*Activity*: The lines to copy are those in the records below that hold the word "computer".

*Given data*:
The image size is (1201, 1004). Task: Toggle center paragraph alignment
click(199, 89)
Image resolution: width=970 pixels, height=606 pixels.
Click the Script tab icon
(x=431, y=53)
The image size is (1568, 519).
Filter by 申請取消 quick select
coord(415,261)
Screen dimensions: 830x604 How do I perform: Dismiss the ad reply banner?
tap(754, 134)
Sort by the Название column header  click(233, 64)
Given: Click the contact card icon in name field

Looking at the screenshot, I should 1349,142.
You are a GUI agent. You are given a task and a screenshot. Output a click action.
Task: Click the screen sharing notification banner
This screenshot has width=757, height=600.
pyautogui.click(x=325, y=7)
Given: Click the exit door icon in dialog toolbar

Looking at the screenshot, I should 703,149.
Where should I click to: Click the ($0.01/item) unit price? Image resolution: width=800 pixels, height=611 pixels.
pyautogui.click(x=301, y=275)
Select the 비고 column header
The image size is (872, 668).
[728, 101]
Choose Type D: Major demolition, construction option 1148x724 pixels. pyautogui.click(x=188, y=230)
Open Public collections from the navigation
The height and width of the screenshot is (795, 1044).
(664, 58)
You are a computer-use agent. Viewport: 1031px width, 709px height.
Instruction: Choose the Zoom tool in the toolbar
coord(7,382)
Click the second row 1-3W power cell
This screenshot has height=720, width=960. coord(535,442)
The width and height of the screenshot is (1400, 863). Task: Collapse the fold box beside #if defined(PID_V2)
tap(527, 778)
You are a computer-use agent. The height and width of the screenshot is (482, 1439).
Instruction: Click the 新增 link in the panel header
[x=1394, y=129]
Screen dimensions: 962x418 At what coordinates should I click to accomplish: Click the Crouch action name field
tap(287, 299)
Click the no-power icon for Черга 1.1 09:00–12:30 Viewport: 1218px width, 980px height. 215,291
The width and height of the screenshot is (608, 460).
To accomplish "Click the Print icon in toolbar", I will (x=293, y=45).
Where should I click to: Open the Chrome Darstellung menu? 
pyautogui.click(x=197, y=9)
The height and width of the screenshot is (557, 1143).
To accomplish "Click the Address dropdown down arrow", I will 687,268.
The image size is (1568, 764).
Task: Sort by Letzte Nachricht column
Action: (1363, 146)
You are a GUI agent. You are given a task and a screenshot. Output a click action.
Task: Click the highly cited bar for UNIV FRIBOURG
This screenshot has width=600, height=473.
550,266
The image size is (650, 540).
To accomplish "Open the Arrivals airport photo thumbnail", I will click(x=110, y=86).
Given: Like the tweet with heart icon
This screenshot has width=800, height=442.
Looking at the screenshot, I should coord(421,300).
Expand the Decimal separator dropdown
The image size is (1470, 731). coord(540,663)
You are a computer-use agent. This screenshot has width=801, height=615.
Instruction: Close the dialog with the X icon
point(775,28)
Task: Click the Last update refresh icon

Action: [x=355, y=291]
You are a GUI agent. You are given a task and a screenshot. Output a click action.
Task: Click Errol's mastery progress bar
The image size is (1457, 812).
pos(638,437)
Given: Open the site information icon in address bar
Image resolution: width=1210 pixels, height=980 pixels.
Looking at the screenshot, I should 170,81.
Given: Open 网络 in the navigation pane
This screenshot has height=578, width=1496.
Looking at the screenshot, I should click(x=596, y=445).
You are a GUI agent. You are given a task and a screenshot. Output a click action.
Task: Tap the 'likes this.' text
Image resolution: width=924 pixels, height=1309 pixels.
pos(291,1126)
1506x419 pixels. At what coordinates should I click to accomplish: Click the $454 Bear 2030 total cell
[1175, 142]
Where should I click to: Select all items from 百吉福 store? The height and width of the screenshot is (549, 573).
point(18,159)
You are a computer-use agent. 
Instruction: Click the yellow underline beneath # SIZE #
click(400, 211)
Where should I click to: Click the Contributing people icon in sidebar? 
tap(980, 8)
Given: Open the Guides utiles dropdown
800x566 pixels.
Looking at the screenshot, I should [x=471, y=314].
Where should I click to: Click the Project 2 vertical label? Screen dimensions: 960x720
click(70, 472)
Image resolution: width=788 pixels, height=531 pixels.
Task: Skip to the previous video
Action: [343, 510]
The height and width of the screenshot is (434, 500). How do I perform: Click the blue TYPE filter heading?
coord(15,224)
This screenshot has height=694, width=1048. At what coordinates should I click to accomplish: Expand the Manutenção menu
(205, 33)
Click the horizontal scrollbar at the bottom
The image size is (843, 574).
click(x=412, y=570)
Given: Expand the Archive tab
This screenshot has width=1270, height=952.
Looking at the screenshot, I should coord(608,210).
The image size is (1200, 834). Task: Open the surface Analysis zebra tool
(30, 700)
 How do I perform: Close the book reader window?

*Solution to this exercise*:
You are a computer-use agent. Viewport: 1031px width, 709px height.
You are a computer-use agent. The height and width of the screenshot is (482, 1439).
You are a computer-use agent. This screenshot has width=801, height=615.
You are a computer-use agent. 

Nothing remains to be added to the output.